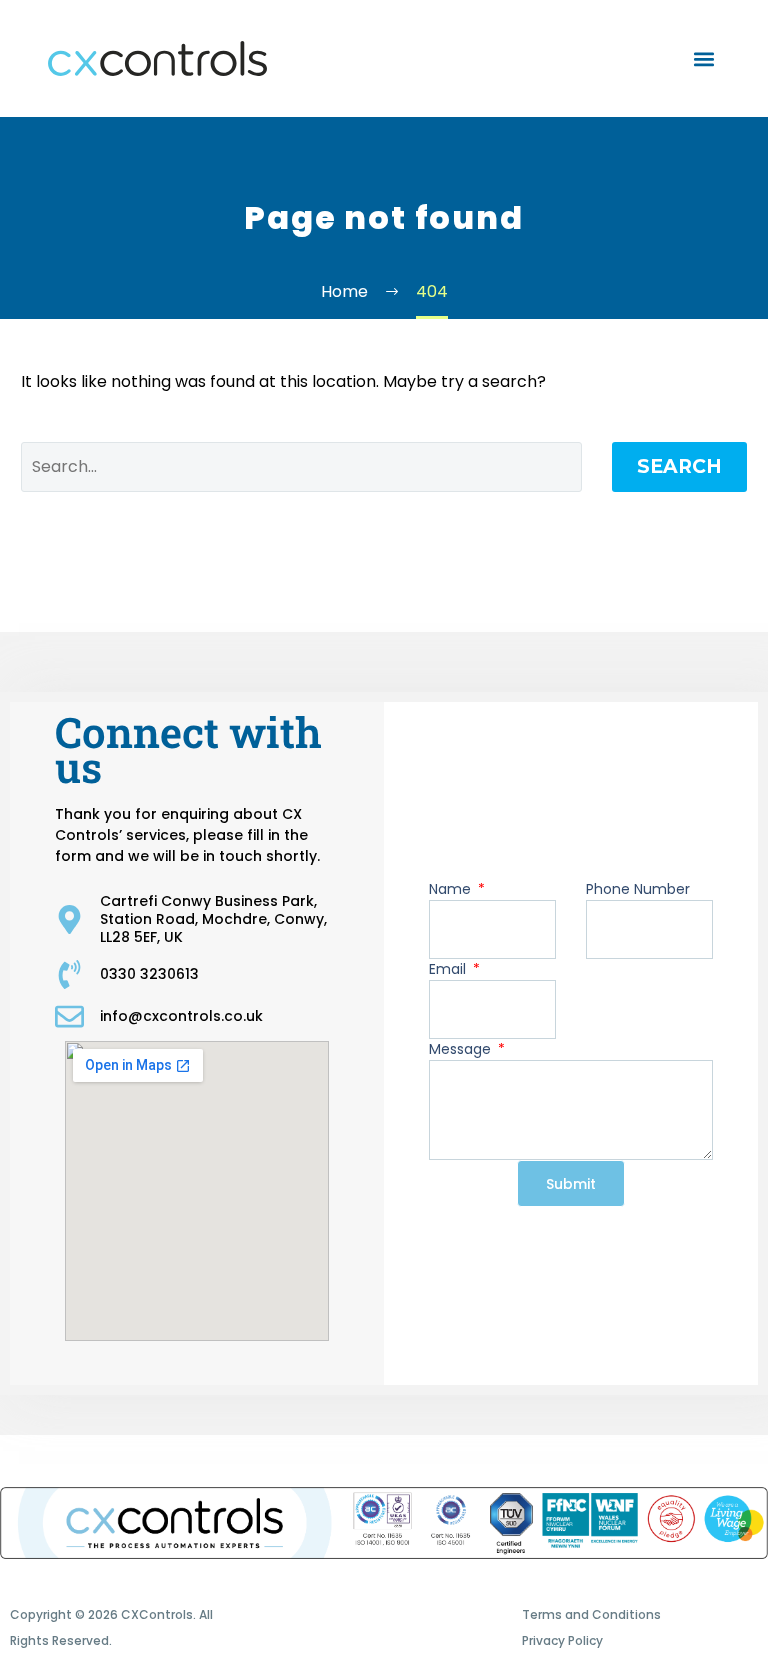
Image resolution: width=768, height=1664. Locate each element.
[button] (703, 58)
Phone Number (638, 889)
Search (679, 466)
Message (462, 1049)
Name (452, 889)
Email (449, 969)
----
■ **Problem to solve**
Copy the material above in full and exactly, skipping pictures.

■ **Solution**
Image resolution: width=768, height=1664. Locate each element.
[button] (703, 58)
Phone Number (638, 889)
Search (679, 466)
Message (462, 1049)
Name (452, 889)
Email (449, 969)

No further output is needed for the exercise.